The January 4 Sessions memo rescinds federal cannabis guidelines dating back to 2009, including not just the Cole memo but the Ogden memo, which laid out a set of federal protections for medical marijuana patients and caregivers. It does not affect the Rohrabacher-Farr Amendment, however, which passed Congress this past July and prohibits federal agencies from using funds to persecute state-compliant medical marijuana businesses, caregivers and patients until January 19, when it will be revisited by a House-Senate conference committee.
Colorado senators Cory Gardner and Michael Bennet both criticized Sessions for the move, as did most of the state's representatives. But the most important reaction to the memo will be that of Robert Troyer, the U.S. Attorney for the District of Colorado — and the man who decides how to enforce federal cannabis laws in this state. Troyer issued a statement shortly after the memo was announced:
“Today the Attorney General rescinded the Cole Memo on marijuana prosecutions, and directed that federal marijuana prosecution decisions be governed by the same principles that have long governed all of our prosecution decisions," he said. "The United States Attorney’s Office in Colorado has already been guided by these principles in marijuana prosecutions — focusing in particular on identifying and prosecuting those who create the greatest safety threats to our communities around the state. We will, consistent with the Attorney General’s latest guidance, continue to take this approach in all of our work with our law enforcement partners throughout Colorado.”
What constitutes a safety threat now that Sessions has rescinded the Cole memo is unclear; Troyer's office isn't expanding on that statement for now. But plenty of others have weighed in.
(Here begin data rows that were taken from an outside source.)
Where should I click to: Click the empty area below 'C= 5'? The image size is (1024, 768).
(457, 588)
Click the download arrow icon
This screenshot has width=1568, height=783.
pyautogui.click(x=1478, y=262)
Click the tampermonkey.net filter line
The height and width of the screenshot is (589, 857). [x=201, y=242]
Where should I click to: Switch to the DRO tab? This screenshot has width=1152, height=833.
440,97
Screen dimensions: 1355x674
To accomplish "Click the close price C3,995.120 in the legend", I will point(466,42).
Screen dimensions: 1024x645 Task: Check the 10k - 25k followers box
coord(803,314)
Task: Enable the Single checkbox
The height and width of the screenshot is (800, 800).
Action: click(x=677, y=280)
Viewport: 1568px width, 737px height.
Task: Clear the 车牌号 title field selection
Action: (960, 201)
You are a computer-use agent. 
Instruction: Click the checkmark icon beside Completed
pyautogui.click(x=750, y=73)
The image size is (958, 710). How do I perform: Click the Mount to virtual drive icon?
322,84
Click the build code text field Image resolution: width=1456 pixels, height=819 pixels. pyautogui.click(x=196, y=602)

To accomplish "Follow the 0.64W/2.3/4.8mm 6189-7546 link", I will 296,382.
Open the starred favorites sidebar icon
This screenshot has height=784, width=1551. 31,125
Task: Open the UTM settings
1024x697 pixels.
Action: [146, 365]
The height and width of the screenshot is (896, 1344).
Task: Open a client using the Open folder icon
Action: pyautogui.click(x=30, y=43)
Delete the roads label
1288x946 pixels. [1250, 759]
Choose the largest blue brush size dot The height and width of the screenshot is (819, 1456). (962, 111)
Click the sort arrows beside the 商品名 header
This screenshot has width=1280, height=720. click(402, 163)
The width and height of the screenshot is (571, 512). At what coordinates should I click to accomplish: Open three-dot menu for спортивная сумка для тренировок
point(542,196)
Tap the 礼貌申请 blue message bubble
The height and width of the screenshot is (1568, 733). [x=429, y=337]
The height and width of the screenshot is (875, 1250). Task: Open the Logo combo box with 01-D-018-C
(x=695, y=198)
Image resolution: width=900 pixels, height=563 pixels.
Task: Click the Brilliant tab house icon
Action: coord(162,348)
During a press conference this afternoon, Colorado Attorney General Cynthia Coffman said that her department had no warning that Sessions's memo was coming, and added that she will continue to defend Colorado laws, including those legalizing recreational marijuana. Coffman has been in contact with Troyer since she read the memo, and added that she believes his office will continue taking much the same approach in regard to federal and state law enforcement on the cannabis industry. Going forward, she said, she will continue to meet with industry working groups as her office learns more about future federal enforcement.
"Colorado has created a comprehensive regulatory system committed to supporting the will of our voters. We constantly evaluate and seek to strengthen our approach to regulation and enforcement."
"This does not undo all the hard work people have done to protect public safety and public health here in Colorado," she said. "And I think we all have to take a deep breath and look at what the guidance is, and let us have some conversations among law enforcement officials about priorities — but I do not see a major shift in Colorado in what has been happening in terms of regulation and enforcement of marijuana."
"You need to double down on compliance, be a good neighbor, pay your taxes, and that should keep you out of the crosshairs with federal government," he says. "This is something folks like myself and clients have dealt with almost daily since Trump appointed Jeff Sessions. There's been this tension and concern that he was going to do something wildly out of touch — and this morning, he did that."
Colorado is in a better spot than other parts of the country with U.S. attorneys who have been less welcoming to cannabis, Vicente adds. "If I were in northern California or eastern Washington, I'd be more worried," he says. "Colorado, in many ways, has been a model for other states. We have the most history in regulating marijuana, so that's influenced even skeptical politicians."